▶ _Material for this exercise_:

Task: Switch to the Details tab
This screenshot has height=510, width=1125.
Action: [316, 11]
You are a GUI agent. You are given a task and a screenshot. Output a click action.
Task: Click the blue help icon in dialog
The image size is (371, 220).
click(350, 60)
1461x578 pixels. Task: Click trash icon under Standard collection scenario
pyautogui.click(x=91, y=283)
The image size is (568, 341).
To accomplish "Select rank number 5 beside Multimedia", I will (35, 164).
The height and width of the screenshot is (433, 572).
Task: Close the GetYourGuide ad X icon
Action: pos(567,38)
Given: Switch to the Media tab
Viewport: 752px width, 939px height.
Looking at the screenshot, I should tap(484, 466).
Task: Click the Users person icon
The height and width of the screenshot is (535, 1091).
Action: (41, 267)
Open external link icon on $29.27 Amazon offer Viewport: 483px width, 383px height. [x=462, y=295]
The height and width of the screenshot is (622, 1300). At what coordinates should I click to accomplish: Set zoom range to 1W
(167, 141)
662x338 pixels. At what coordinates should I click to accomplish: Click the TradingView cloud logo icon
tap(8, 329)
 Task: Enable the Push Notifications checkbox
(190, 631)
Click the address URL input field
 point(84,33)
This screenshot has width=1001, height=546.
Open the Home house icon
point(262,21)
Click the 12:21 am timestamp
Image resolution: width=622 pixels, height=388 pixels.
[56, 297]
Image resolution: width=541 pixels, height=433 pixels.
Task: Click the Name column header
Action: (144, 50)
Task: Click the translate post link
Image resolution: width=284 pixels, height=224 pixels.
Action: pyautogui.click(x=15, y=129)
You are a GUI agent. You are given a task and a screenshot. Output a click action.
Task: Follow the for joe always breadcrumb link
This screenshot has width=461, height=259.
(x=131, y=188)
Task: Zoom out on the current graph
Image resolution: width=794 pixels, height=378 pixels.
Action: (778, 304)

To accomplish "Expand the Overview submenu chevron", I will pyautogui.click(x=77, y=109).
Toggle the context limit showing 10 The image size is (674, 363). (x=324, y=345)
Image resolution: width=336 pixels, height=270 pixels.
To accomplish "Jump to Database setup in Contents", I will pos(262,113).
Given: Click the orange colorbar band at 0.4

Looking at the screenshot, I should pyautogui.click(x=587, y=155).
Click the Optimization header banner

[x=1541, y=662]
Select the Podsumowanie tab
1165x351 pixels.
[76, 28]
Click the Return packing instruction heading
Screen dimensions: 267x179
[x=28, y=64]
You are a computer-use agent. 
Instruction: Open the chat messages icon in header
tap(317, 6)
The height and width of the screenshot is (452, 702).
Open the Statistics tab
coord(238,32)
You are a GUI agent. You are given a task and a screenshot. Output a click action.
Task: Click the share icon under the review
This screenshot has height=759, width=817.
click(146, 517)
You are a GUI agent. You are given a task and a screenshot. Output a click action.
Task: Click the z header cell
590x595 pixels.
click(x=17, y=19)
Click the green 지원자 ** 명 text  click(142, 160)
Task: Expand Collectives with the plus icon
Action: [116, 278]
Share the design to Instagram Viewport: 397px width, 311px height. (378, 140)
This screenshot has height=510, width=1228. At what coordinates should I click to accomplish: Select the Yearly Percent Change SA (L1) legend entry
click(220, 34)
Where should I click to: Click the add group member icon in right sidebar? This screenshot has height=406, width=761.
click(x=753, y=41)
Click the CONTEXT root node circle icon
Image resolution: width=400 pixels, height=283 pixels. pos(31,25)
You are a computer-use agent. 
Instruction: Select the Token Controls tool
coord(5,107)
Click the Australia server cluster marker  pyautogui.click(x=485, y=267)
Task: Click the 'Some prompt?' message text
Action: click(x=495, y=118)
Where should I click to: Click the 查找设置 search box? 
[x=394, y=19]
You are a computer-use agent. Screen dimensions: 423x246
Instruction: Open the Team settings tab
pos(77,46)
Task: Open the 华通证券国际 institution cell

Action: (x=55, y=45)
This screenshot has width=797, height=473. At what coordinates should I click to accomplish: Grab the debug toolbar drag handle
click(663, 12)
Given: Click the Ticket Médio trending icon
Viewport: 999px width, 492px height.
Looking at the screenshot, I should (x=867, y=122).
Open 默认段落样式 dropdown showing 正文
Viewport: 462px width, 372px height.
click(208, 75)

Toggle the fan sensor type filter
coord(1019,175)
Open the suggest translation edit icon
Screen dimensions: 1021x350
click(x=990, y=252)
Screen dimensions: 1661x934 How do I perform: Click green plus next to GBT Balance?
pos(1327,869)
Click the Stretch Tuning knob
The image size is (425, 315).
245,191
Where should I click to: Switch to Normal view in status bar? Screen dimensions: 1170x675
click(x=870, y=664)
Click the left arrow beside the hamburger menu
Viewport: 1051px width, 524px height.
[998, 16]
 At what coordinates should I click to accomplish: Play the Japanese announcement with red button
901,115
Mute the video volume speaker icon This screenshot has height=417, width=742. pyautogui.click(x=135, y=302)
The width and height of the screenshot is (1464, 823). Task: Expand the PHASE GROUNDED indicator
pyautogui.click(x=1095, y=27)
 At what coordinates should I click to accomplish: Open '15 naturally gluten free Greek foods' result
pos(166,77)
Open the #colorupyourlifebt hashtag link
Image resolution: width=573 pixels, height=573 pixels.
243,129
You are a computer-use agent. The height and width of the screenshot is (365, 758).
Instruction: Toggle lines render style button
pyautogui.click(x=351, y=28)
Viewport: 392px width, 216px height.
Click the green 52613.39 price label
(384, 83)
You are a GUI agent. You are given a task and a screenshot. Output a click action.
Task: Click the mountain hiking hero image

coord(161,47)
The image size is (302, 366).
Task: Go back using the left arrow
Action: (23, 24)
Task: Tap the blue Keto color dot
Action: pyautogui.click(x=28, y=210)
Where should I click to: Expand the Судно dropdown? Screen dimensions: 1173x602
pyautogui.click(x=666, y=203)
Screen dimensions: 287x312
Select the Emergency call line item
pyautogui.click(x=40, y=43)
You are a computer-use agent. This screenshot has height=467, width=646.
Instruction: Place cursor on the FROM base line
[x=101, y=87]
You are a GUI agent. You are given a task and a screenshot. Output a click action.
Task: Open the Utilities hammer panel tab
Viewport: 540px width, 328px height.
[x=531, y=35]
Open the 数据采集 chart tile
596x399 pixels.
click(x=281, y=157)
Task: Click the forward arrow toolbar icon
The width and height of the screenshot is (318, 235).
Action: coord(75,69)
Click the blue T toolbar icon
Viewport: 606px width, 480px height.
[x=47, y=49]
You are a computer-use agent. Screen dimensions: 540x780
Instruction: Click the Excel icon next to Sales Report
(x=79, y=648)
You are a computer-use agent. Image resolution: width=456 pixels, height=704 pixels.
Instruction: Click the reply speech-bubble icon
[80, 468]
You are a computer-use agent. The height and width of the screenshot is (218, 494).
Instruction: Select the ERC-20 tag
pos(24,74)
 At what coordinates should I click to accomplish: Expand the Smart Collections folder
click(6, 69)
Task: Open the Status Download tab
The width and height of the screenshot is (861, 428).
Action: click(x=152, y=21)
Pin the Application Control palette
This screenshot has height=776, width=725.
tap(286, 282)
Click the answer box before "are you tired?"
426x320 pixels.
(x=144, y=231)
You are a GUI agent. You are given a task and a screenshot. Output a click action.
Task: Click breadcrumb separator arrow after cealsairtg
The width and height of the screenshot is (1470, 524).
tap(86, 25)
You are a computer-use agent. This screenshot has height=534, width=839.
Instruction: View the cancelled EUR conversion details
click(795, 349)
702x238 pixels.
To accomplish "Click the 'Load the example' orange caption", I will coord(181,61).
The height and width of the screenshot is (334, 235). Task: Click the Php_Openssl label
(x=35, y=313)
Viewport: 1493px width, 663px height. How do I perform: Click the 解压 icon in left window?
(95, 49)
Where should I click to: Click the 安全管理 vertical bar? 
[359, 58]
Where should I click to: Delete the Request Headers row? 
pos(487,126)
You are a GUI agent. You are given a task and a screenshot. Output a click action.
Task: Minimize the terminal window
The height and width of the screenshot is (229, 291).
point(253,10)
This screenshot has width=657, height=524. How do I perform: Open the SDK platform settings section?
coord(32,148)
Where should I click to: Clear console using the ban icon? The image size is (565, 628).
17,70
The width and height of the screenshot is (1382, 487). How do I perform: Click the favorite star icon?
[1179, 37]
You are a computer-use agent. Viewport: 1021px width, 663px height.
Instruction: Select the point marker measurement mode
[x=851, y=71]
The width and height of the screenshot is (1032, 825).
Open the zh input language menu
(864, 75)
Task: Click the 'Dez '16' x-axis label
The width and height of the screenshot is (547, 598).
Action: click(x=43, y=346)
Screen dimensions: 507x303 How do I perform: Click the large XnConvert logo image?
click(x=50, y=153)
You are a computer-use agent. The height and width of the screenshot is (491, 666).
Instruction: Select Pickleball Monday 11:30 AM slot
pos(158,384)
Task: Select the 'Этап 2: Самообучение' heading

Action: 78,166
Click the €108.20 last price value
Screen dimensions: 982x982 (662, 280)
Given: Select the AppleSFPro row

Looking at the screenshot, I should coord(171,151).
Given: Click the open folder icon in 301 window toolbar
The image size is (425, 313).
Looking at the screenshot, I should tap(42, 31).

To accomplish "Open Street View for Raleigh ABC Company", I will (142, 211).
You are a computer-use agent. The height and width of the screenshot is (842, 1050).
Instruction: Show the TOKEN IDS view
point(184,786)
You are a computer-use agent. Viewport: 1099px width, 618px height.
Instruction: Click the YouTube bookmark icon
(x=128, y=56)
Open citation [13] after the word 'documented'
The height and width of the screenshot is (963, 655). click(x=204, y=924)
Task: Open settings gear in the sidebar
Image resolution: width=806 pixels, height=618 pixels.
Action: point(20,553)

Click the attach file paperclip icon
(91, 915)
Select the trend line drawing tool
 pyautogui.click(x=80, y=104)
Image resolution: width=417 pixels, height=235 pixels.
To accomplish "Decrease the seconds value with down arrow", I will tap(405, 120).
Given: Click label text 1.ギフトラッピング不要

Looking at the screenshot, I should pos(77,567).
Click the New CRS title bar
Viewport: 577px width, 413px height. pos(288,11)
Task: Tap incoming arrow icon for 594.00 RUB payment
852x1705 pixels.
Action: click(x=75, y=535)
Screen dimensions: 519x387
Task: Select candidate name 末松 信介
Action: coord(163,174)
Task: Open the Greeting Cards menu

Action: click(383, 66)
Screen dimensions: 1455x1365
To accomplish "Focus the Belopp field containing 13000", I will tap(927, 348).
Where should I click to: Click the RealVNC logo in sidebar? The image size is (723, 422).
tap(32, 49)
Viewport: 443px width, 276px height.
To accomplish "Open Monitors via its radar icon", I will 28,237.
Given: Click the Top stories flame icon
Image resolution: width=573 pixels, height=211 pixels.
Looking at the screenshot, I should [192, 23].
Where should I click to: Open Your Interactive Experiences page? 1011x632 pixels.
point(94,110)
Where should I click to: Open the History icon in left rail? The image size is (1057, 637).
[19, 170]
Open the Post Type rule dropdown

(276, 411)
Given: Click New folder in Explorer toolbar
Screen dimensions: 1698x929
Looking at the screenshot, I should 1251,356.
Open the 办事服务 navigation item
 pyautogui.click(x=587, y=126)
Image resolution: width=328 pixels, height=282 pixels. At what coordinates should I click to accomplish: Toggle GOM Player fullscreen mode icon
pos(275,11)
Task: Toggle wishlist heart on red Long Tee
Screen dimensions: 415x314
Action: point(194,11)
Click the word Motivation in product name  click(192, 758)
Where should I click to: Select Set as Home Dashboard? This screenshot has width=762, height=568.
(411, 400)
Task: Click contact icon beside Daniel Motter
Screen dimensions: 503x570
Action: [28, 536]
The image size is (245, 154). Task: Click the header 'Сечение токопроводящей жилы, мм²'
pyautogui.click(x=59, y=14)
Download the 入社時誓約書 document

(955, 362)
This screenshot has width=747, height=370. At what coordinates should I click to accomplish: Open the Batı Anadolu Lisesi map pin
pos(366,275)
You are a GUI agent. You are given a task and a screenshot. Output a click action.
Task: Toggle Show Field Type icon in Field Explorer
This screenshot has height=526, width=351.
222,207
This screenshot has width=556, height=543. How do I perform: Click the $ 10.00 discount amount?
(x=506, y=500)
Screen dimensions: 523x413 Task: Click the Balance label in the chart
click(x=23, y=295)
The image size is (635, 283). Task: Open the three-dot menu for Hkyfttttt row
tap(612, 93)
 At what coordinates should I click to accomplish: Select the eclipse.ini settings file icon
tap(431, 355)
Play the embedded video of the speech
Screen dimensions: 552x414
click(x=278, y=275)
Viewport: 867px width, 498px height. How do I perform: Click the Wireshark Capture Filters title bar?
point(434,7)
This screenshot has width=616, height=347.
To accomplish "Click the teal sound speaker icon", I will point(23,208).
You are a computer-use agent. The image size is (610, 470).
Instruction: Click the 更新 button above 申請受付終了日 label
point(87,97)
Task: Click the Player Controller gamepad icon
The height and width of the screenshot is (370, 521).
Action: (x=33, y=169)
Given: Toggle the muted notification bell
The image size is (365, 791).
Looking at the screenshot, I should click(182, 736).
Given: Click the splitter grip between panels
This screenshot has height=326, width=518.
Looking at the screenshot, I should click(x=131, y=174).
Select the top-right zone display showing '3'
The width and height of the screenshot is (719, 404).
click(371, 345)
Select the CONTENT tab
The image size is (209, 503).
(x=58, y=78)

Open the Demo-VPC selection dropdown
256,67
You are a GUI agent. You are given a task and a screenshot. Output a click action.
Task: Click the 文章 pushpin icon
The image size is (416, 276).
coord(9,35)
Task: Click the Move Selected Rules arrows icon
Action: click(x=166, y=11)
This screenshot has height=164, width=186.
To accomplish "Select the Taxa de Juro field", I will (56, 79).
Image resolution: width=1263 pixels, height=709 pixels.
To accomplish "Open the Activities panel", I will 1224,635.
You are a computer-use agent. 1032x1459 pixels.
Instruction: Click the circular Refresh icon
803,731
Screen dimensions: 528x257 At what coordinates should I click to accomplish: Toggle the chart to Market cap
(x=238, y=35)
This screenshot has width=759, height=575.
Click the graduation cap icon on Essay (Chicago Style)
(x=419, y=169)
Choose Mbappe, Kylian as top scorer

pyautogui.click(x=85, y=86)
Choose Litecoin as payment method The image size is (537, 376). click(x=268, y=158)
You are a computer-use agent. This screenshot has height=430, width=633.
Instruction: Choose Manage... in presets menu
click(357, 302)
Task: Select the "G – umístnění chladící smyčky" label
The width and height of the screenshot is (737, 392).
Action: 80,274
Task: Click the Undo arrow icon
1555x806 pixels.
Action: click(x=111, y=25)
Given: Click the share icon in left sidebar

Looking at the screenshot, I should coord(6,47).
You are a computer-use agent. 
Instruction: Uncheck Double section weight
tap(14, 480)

▶ _Exercise brief_: Search the data above for the string "payment" and return every line that has it.

▶ _Response to this task_:
Task: Tap incoming arrow icon for 594.00 RUB payment
Choose Litecoin as payment method The image size is (537, 376). click(x=268, y=158)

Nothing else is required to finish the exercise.